Whether disingenuous or simply clueless, Ban, with his morally neutral U.N. mantra, is ignoring the problem that Iran's regime, since its inception 30 years ago, has been grounded not in democratic rule of law, but in rule by diktat and terror. The arrests, threats and force are part of the government's "dialogue."
Beyond Ban, where is the rest of the U.N. on the showdown and brutal crackdown in Iran? Well, last Friday, the U.N. high commissioner for human rights, Navi Pillay, according to the U.N. News Service, "expressed concern" (though apparently not deep concern). With fastidious attention to the small print, Pillay noted that "the legal basis of the arrests that have been taking place, especially those of human rights defenders and political activists, is not clear." She may be right; the details right now are not clear. But the big picture certainly is.
What of the 15-member Security Council, which over the past three years has imposed sanctions on Iran, meant to stop its "proliferation-sensitive nuclear activities." You might suppose that with Iran's government brazenly violating these sanctions, the Security Council would take an interest in the recent tumult within the Islamic Republic.
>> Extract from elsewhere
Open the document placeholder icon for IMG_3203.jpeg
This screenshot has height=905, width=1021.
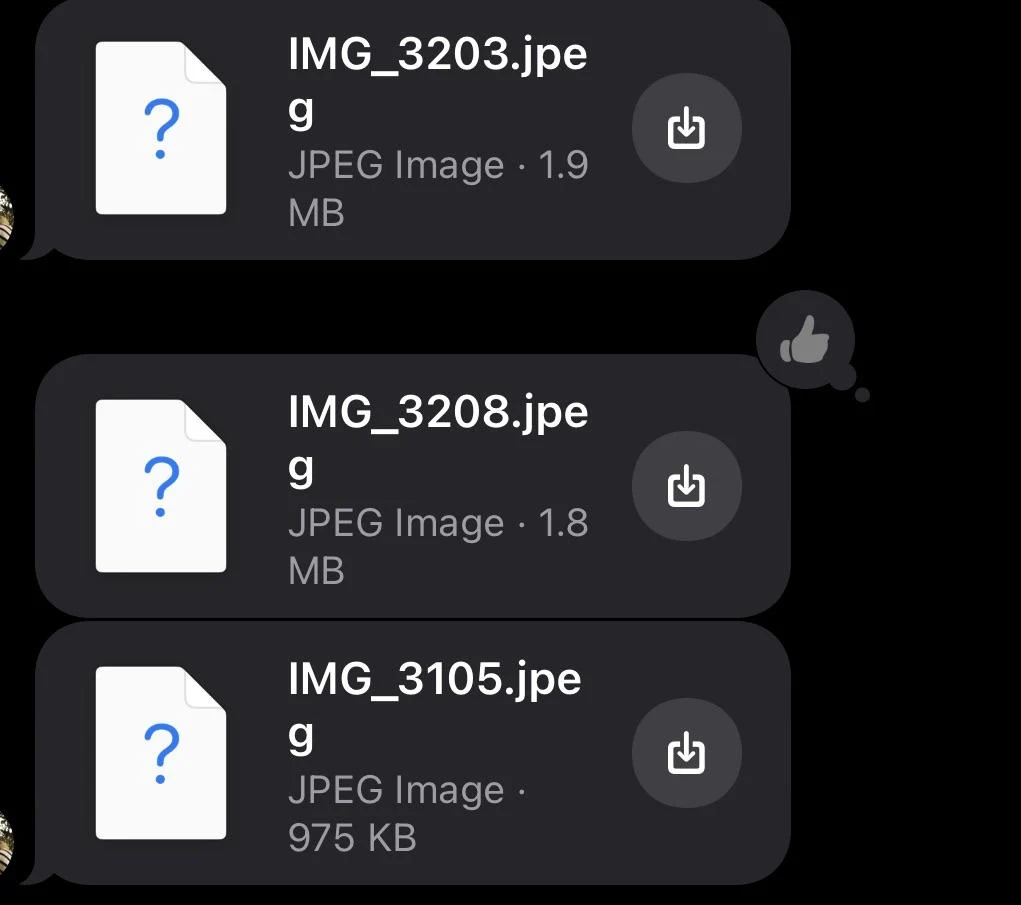(x=159, y=128)
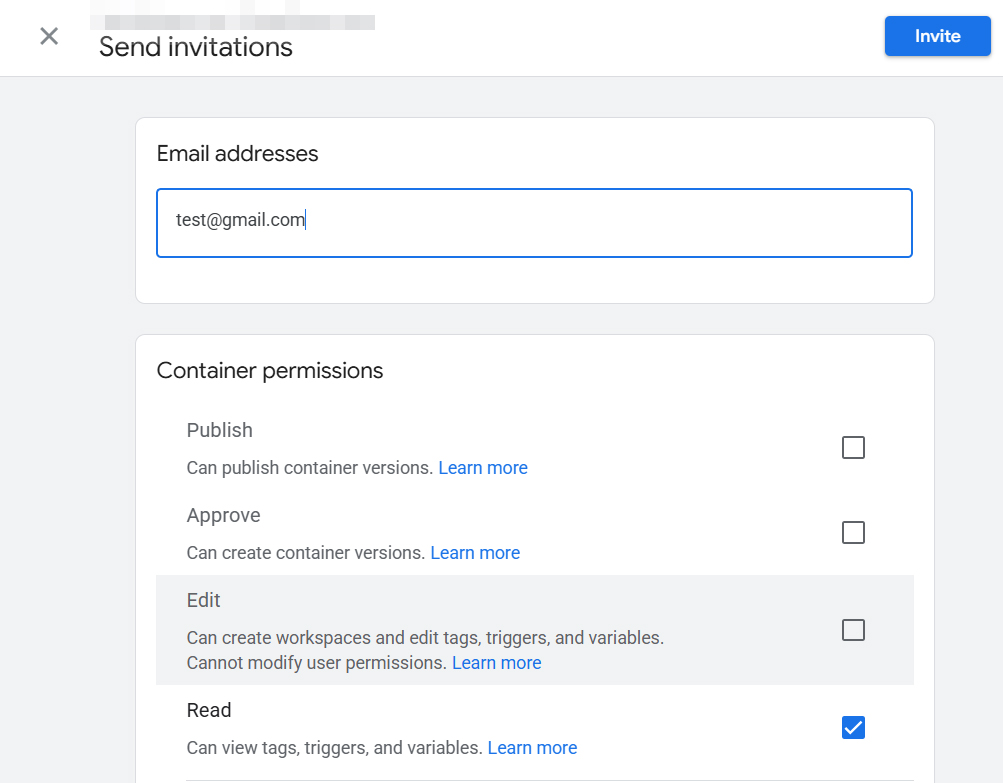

Perhaps the U.S. would be pushing the issue?
Nope. According to a Western diplomat connected with the Security Council, "Iran is not being discussed at the council right now."
Nor is the General Assembly exactly seized of the matter (as they like to say at the U.N.). The current president of the Assembly is Nicaragua's Miguel D'Escoto Brockman, a former Sandinista and current pal of the Tehran regime. In March D'Escoto made a five-day pit stop in Iran, his visit apparently bankrolled by the Iranian regime. This week he's making use of the U.N.'s headquarters in New York to host a conference on remodeling the global financial system.
What of the U.N. agencies? They have a substantial presence inside Iran, and Iran has a substantial presence inside them. As I've written previously in these columns, Iran sits on the governing boards of an array of U.N. agencies, and is currently chairing the 36-member executive board of the U.N.'s flagship agency, the U.N. Development Program--which as part of its brief serves as coordinator for other U.N. operations in the field. In that capacity, as a UNDP official assures me, Iran does not deal with day-to-day management of the UNDP, but merely exercises "oversight." On the current "situation" in Iran, the UNDP top official, Administrator Helen Clark, has remained silent.
So, as protesters die in Iran while calling for freedom, where is the U.N.? With Ban Ki-Moon and the crew above manning the mother ship of global diplomacy, the best rejoinder I can come up with is, the further away, the better.
Claudia Rosett, a journalist-in-residence with the Foundation for Defense of Democracies, writes a weekly column on foreign affairs for Forbes.